Datasets were downloaded using an in-house script. First, fastq-dump, available in the SRA-Toolkit version 2.10.9 http://ncbi.github.io/sra-tools/ (accessed on 8 January 2021), was run with the options “--gzip” and “--split-spot”. Residual adaptor sequences at both 5′ and 3′ ends were removed from raw reads using Trimmomatic version 0.39 [98] with quality score threshold set at 33 and a minimum length of the trimmed read kept at 36.

4.2. Quantification of Transcript-Specific Expression

To deliver accurate quantitative transcript-specific expression data from 345 RNA-seq datasets (Supplementary Table S2) we used Salmon version 1.4.0 [63], with default parameters, and the rice reference transcriptome (all cDNAs) available at the MSU Rice Genome Annotation Project Database, Osa1 Release 7 [64].

4.3. Data-Exploratory Analysis with 3D RNA-seq

To perform a full differential gene expression and differential AS analysis for each study we used the 3D RNA-seq app [65]. The program’s pipeline can be divided into three modules: data generation, data pre-processing and 3D analysis.
For the data generation module, time (when applicable), cultivar (when applicable), treatment, and biological replicates were set as factors.
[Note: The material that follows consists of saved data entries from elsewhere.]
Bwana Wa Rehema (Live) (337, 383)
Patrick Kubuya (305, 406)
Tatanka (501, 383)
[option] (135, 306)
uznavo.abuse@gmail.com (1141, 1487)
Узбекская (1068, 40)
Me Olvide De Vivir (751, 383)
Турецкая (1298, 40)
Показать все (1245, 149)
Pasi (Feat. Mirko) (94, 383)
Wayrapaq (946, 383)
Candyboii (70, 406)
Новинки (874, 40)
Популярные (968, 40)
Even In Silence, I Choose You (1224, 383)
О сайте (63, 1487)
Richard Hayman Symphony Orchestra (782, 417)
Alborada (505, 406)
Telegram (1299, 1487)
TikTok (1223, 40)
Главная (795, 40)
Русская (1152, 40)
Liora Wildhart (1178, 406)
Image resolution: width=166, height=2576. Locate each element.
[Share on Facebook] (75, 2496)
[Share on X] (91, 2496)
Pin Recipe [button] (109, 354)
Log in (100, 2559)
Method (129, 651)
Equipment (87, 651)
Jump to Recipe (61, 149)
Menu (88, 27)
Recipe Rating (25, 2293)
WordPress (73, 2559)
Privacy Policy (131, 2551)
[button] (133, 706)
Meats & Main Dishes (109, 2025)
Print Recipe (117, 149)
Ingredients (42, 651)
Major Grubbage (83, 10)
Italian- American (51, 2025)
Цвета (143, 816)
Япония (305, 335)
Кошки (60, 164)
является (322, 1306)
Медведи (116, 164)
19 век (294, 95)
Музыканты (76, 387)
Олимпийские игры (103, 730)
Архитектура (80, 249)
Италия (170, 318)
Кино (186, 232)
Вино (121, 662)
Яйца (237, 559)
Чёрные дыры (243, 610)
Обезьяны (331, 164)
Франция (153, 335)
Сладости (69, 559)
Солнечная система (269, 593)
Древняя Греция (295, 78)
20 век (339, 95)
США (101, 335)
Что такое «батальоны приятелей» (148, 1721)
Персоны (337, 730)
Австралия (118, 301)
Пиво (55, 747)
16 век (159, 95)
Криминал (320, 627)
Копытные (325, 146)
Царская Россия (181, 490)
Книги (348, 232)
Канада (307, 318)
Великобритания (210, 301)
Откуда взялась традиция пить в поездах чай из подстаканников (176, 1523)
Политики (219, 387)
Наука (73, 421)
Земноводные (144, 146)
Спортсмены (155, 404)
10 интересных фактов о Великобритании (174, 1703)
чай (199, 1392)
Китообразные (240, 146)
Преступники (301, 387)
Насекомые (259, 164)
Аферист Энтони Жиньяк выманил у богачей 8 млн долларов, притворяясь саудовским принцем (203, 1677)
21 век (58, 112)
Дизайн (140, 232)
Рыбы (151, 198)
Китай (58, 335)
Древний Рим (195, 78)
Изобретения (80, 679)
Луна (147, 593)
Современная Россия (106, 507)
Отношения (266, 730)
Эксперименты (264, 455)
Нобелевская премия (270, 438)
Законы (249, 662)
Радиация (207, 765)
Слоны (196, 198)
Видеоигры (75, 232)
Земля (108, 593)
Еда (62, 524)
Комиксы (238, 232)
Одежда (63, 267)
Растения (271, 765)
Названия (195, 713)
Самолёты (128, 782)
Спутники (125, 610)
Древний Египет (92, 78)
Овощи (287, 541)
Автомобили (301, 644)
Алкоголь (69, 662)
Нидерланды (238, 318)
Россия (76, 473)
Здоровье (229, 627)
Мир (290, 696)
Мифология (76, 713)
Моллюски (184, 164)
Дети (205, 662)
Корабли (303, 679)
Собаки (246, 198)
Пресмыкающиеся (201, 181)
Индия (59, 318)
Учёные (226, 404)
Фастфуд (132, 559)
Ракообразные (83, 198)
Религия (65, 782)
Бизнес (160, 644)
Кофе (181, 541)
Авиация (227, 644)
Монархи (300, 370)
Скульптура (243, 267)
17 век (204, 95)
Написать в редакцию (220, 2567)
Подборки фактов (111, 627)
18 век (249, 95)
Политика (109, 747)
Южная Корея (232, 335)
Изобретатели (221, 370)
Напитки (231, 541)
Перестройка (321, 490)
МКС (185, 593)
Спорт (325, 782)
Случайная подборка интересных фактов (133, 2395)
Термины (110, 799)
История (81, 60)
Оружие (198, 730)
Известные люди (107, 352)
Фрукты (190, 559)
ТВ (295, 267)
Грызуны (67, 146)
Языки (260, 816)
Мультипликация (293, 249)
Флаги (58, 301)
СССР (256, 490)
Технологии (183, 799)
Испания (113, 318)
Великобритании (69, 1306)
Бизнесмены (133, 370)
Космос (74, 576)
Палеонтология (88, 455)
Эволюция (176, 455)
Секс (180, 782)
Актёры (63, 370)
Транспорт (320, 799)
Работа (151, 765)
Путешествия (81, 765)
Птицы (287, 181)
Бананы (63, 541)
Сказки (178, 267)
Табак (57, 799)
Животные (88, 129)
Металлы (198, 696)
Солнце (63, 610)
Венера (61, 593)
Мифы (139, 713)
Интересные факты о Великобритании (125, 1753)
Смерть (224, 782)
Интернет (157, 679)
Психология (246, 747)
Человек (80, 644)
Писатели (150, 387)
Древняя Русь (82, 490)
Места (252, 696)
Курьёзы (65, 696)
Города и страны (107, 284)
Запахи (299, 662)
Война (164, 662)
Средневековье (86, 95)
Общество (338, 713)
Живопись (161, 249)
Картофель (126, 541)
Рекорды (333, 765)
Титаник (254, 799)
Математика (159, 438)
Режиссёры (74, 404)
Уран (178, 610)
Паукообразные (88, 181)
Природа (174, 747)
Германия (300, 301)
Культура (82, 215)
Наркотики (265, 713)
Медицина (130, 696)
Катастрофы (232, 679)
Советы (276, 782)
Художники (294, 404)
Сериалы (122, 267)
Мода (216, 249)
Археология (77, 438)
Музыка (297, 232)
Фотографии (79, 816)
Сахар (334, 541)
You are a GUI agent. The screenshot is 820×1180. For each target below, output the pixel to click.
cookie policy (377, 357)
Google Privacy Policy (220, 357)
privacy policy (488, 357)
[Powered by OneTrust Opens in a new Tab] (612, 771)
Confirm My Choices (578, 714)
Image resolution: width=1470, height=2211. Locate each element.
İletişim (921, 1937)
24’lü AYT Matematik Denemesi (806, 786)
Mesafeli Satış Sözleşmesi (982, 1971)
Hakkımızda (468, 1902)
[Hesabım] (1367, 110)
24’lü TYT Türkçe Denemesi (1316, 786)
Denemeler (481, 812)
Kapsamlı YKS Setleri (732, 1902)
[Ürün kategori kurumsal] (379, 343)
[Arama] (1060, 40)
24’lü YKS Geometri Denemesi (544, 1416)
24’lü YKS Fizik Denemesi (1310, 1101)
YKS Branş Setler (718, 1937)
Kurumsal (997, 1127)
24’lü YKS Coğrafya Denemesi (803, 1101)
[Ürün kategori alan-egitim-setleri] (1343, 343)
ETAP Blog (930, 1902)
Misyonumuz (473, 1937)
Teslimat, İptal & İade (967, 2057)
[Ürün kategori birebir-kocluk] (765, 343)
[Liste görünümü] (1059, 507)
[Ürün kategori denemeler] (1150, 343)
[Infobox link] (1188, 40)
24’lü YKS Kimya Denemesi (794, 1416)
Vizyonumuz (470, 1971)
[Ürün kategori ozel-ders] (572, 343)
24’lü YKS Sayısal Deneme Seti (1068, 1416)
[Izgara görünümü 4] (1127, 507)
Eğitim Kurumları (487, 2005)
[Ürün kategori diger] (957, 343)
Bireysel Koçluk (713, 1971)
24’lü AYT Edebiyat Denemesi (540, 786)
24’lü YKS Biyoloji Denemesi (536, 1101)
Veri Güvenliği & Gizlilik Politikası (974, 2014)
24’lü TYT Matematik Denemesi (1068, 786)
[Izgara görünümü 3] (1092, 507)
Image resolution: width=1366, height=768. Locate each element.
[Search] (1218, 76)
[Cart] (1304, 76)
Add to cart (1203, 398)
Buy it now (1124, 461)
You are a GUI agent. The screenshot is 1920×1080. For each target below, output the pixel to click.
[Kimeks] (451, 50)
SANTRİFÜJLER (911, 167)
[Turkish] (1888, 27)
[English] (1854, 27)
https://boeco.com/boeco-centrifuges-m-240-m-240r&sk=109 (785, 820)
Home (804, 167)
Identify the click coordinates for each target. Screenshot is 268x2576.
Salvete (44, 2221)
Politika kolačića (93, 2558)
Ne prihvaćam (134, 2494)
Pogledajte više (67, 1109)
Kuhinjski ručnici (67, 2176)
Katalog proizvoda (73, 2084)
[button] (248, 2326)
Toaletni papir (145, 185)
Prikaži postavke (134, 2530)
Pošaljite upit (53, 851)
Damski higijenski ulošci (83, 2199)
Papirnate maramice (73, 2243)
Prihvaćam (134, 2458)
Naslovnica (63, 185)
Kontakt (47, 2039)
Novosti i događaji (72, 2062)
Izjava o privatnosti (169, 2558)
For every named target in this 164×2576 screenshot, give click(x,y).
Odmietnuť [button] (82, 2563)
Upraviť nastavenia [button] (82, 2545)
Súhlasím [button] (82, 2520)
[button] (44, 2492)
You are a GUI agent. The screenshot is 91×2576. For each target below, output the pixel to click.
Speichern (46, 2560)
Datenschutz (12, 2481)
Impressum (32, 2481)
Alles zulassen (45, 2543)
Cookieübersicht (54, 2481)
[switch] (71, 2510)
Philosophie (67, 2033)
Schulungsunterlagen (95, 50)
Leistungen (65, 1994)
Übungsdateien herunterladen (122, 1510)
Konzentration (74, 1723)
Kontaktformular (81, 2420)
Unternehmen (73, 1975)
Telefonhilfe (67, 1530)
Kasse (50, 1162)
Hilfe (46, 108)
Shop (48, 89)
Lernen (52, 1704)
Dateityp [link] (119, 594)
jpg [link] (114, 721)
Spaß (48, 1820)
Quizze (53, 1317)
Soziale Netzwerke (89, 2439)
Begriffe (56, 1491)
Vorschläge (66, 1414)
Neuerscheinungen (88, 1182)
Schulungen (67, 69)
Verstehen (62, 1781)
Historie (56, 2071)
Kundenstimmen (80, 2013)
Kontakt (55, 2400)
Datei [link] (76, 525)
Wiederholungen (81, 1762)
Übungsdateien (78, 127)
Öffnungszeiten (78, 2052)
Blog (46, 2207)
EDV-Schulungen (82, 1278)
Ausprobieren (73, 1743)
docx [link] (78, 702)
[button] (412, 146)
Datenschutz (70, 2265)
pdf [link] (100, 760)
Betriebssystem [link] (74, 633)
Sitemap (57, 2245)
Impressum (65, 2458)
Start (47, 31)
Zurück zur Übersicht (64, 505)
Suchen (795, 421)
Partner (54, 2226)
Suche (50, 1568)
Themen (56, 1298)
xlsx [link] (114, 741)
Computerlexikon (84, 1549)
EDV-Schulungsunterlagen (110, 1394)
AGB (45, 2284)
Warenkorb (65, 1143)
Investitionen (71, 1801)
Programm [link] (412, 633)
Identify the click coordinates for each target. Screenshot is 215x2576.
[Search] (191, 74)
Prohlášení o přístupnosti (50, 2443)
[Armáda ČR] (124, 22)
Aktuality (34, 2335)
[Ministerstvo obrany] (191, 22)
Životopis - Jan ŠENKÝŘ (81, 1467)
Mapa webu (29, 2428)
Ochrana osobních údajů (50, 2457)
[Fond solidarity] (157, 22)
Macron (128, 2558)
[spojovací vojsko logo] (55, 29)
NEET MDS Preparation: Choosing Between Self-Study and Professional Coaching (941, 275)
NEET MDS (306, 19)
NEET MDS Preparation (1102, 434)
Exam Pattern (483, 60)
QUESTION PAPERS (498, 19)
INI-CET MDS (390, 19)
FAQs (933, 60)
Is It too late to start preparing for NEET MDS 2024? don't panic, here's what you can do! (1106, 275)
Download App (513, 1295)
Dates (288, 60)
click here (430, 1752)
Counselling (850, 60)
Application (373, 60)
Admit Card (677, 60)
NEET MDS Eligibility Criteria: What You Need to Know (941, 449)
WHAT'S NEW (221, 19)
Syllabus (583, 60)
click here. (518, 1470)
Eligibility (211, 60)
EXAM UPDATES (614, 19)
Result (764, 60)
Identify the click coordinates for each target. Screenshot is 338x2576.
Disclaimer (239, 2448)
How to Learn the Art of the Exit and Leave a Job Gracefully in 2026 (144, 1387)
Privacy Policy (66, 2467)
Then, read count and Transcript per Million reads (TPM) information were generated from each Salmon output file using the lengthScaledTPM method.
For the data pre-processing module, low expressed genes and transcripts were removed. This removal was carried out independently for each study, where an expressed transcript should have a minimum count per million (CPM) of 1, in at least m samples. Each cut-off setting (m) was chosen based on its effect on the mean-variance trend for the RNA-seq log2-transformed read counts, which should follow the negative binomial distribution. Next, to reduce sequencing biases, normalisation of read counts was carried out across the libraries for each study using the weighted Trimmed Mean of M-values (TMM) method.
For the 3D analysis module, contrast groups of simple pair-wise analyses were defined, where corresponding time-points from the heat stress samples were compared to those of the control samples. For the work of Wilkins et al. [22], not only control samples but also ‘recovery from heat shock’ samples were compared, in parallel, to heat shock samples. This approach would allow for the identification of variations in gene expression due to the introduction and withdrawal of the heat stress. Next, we applied the limma voomWeights pipeline for differential expression analysis at both gene and transcript levels, setting the following thresholds: absolute log2-fold change (L2FC) ≥ 1, adjusted p-value (FDR) < 0.05, and absolute change in percentage spliced (ΔPS) ≥ 0.1 (F-test). The ΔPS is calculated as the percentage change in the abundance of a transcript compared to the total expression level of its gene.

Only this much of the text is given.